§ **WORK REQUIRED**: From the listing below, restate word for word the lines from the line containing "Where should I click to: Expand" down through the line containing "Task: Select the post's first paragraph text". Exclude pictures.

++++ DATA PROVIDED ++++

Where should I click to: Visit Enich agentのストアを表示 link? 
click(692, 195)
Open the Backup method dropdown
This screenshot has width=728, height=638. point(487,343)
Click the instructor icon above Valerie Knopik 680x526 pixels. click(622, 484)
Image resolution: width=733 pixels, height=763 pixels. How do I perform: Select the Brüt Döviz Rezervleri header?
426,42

++++
++++ DATA PROVIDED ++++

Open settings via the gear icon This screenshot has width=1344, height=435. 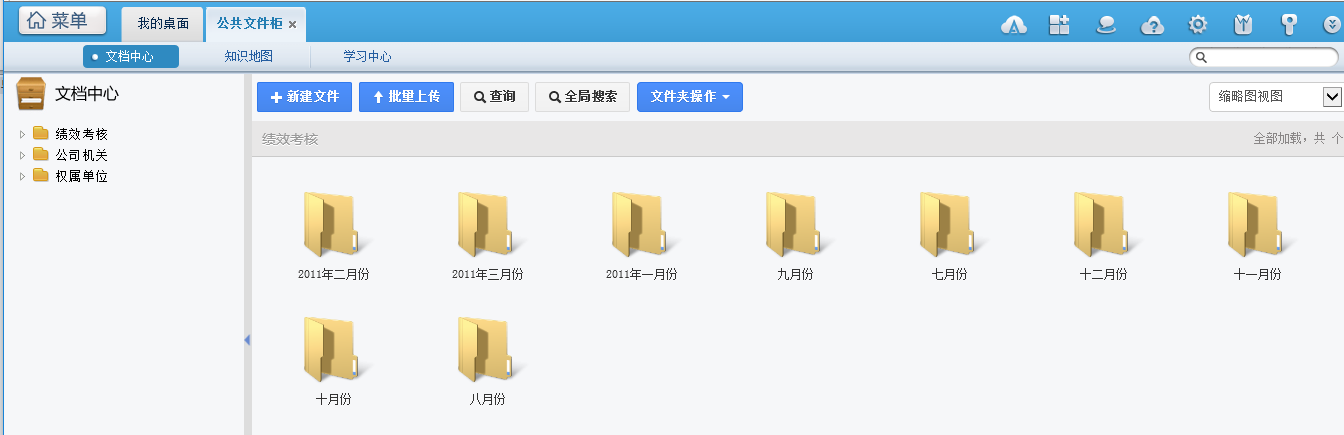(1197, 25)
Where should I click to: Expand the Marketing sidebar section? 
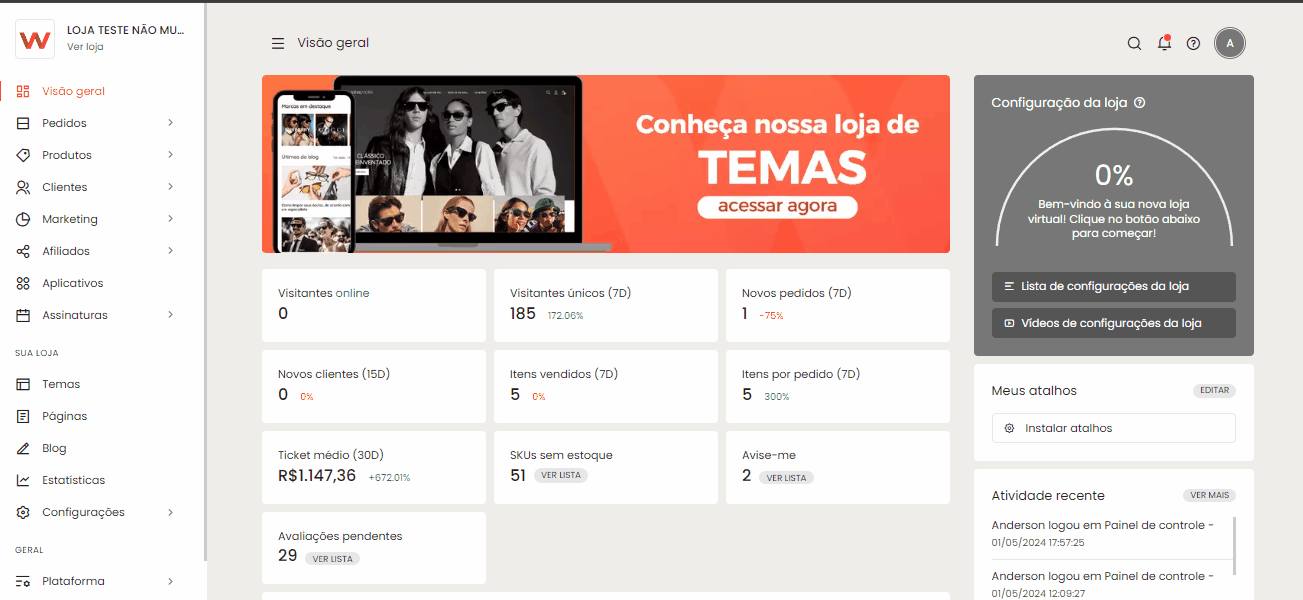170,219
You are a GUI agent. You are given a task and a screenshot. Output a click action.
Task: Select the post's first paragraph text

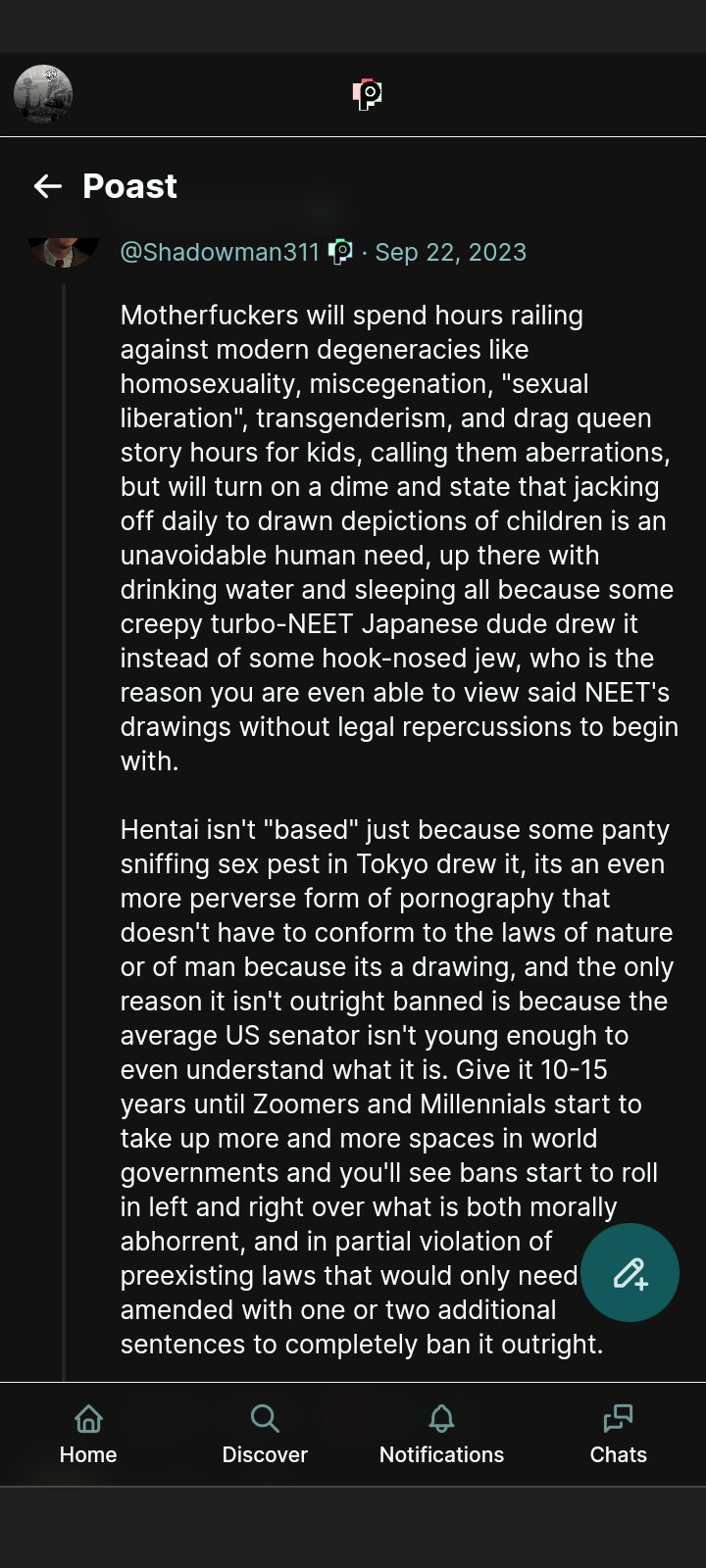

++++

§ **WRITTEN ANSWER**:
Where should I click to: Expand the Marketing sidebar section? 
170,219
You are a GUI agent. You are given a task and a screenshot. Output a click action.
Task: Select the post's first paragraph text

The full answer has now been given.